Document text:

»»

1. Exercise- bending, straightening up, kneeling, stretching, lifting (carefully!), lifting up on your toes- all these positions that we use while gardening are also poses used in Yoga, Pilates and other stretching exercises.  With care, these can become a  part of our daily routine- and time saving as well because you can exercise while doing something else .  Gardeners are some of the healthiest and fittest people I have seen.

2. Mental health- The gardener’s concentration skills and calmness are also affected positively by what they do and how they do it.  I suppose that is why Zen monks take such good care of their gardens. It is a two way process- creating beauty with very little (some Zen gardens are just raked sand and stones) which in turn gives the benefits of creativity and calmness. Spending time outdoors is also healing.

3. Building better bones- I recently had a health scare when my blood test revealed very little Vitamin D.  The lack of vitamin D can lead to bone pain and tenderness due to a condition called osteomalacia.  Despite doing Yoga and stretching, I was still suffering from aches and pains (and am due to visit a physiotherapist).  I have been prescribed Vitamin D tablets now.  However, I was surprised to learn that these tablets by themselves do not do much- they still need sunlight to make them effective.  Sunlight has UV light that helps Vitamin D to absorb the calcium from food.  Particularly for women after the age of 30-35 when bones start to disintegrate and for older people, sunlight is essential.  However too much UV exposure can lead to melanoma and pre-mature skin ageing.  So I was scared of going in the sun.  However, if you do your outdoor gardening before 11-00 am and after 4-00pm, when the sun has lost its fierceness, you will be be fine as long as you don’t let your skin burn.  About 5 minutes exposure to white skin is fine while darker skins should be out for longer.

««

Source material:
»»

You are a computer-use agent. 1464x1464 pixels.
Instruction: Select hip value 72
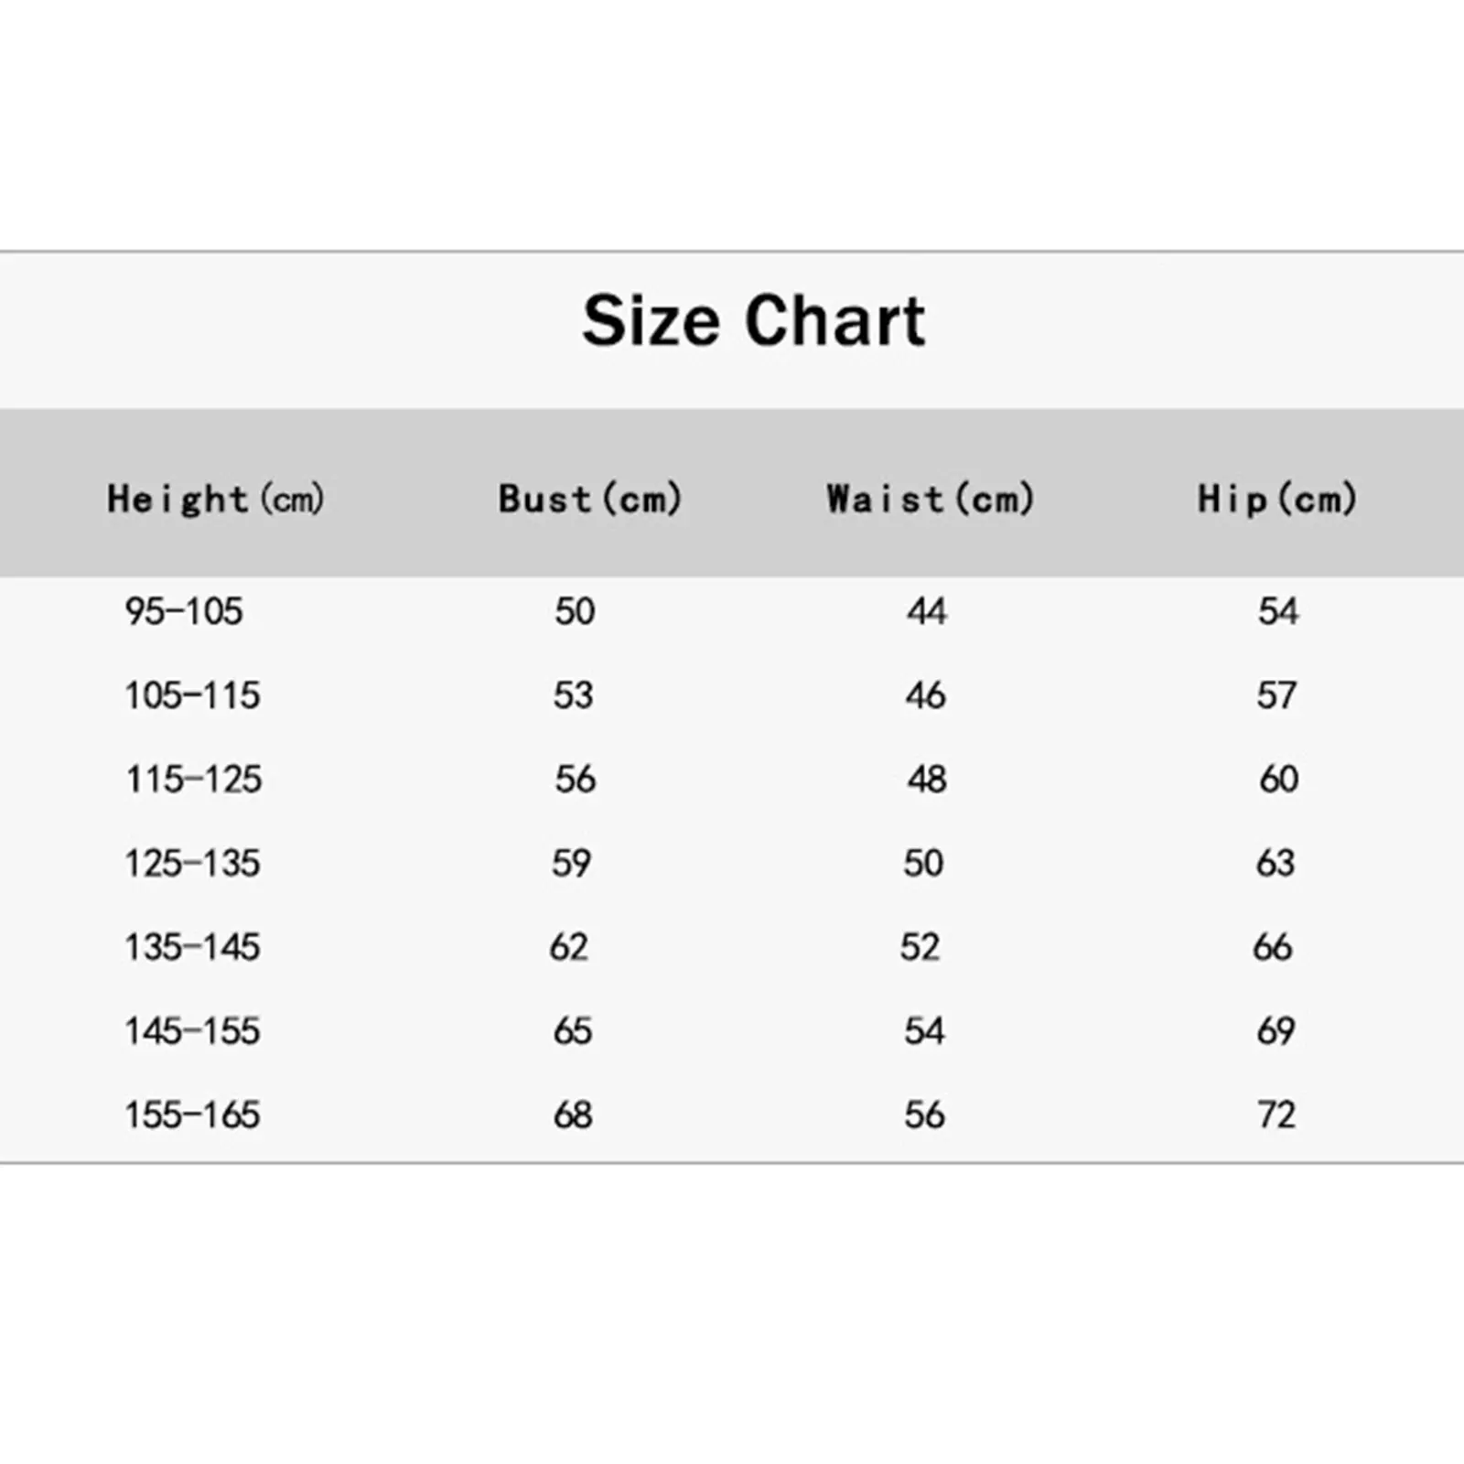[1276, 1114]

««
»»

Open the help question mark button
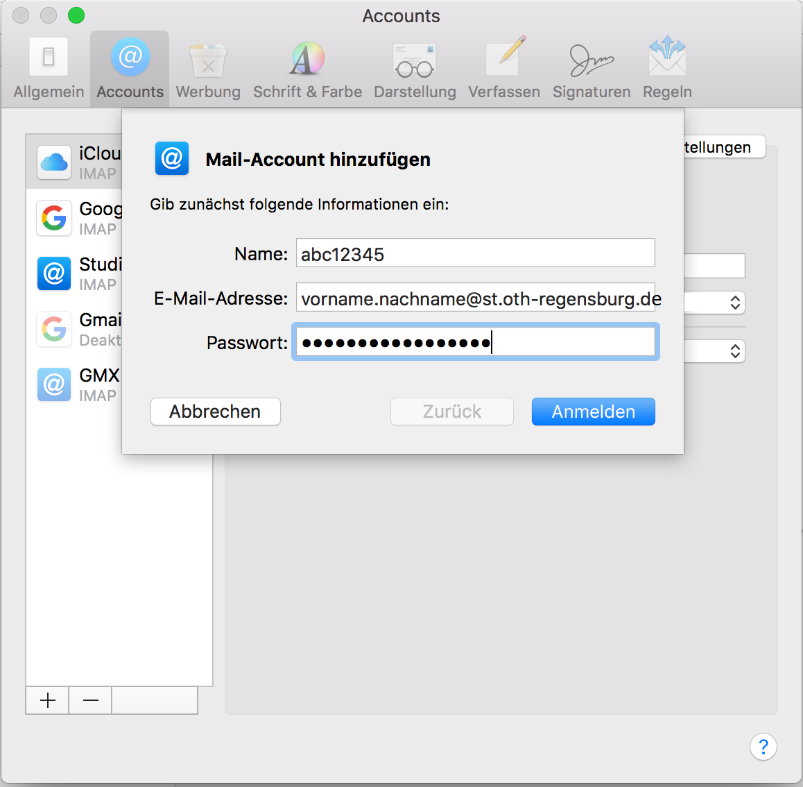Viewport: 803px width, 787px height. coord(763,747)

««
»»

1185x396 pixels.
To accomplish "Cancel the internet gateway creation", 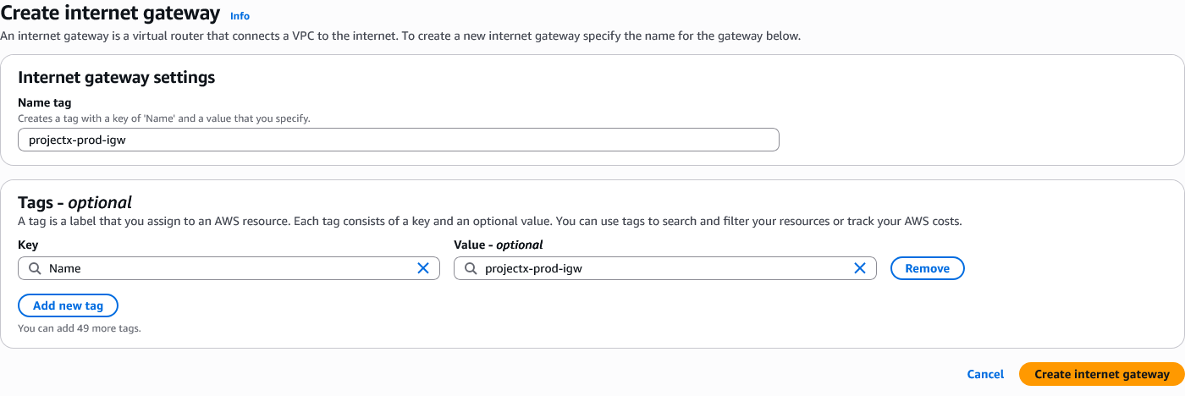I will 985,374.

««

Work task 1:
In the passage on the benefits of gardening, rewrite the part starting with "1. Exercise- bending, straightening" and going on through "I have seen.", replacing "daily routine" with "everyday schedule".
Work task 2:
According to the passage on the benefits of gardening, what condition can a lack of vitamin D cause that leads to bone pain and tenderness?
Work task 3:
The passage on the benefits of gardening recommends doing outdoor gardening before 11 am and after 4 pm. Explain why, in one to three sentences.

Answer 1:
1. Exercise- bending, straightening up, kneeling, stretching, lifting (carefully!), lifting up on your toes- all these positions that we use while gardening are also poses used in Yoga, Pilates and other stretching exercises.  With care, these can become a  part of our everyday schedule- and time saving as well because you can exercise while doing something else .  Gardeners are some of the healthiest and fittest people I have seen.

Answer 2:
Osteomalacia.

Answer 3:
Too much UV exposure can lead to melanoma and premature skin aging. At those times the sun has lost its fierceness, so gardening then is fine as long as the skin does not burn.